I think that basic medical subjects are truly the father of clinical medicine. Do not understand the structure of the human body (anatomy), the composition of normal body fluids (sick patients), the mechanism and principles of biochemical reactions in the human body (molecular biology, microbiology,), the origin, path, and evolution of human cell tissues (embryonic). Pathogens of infection (immunology, parasites), drug action mechanisms, toxic side effects (pharmacology, toxicology), it is impossible to diagnose diseases in clinical work, and it is impossible to diagnose or exclude a certain disease based on the feedback results of laboratory tests and auxiliary examinations. Treat the symptoms, use surgery to find the diseased tissues and organs, etc... I can't list them all.

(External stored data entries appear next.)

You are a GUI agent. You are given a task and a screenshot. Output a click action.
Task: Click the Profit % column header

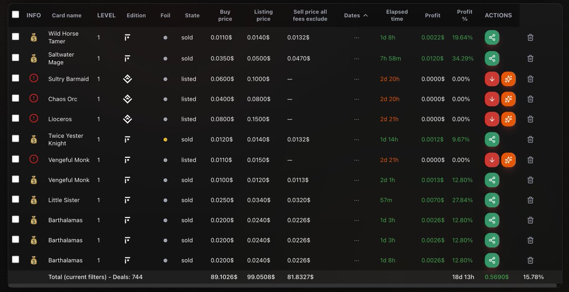(464, 15)
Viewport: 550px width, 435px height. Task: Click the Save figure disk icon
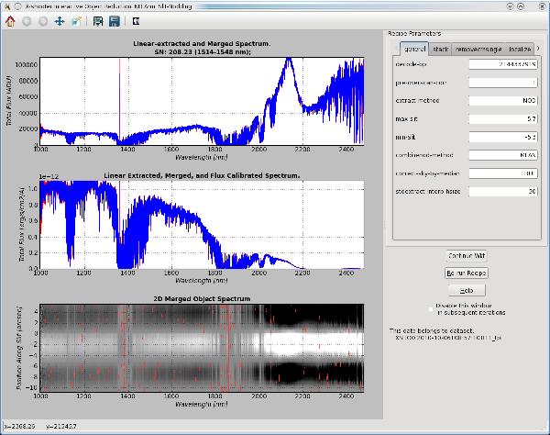tap(114, 19)
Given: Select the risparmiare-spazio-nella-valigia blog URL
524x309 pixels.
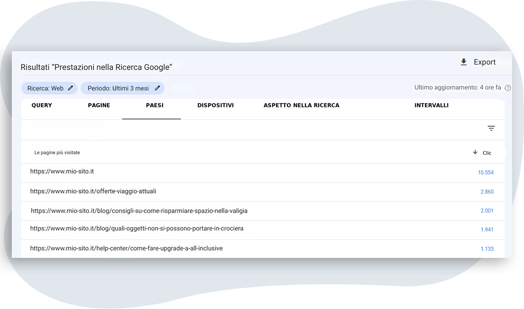Looking at the screenshot, I should pyautogui.click(x=139, y=211).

At first, I felt that each course was self-contained, and medicine was really too complicated. Gradually, interdisciplinary knowledge began to have certain rules, and then I was told that we struggled to learn every subject of mechanics. A textbook that is thicker than a Chinese dictionary can be expanded into a specialist book, and I feel that for medicine, "there is no end to learning" and "live and learn" are wise sayings. Even if we spend our whole lives, we have only seen the tip of the iceberg of medical knowledge. That’s all, not to mention that today’s endless new medical discoveries and new technologies are all based on basic medical knowledge from more than a hundred years ago.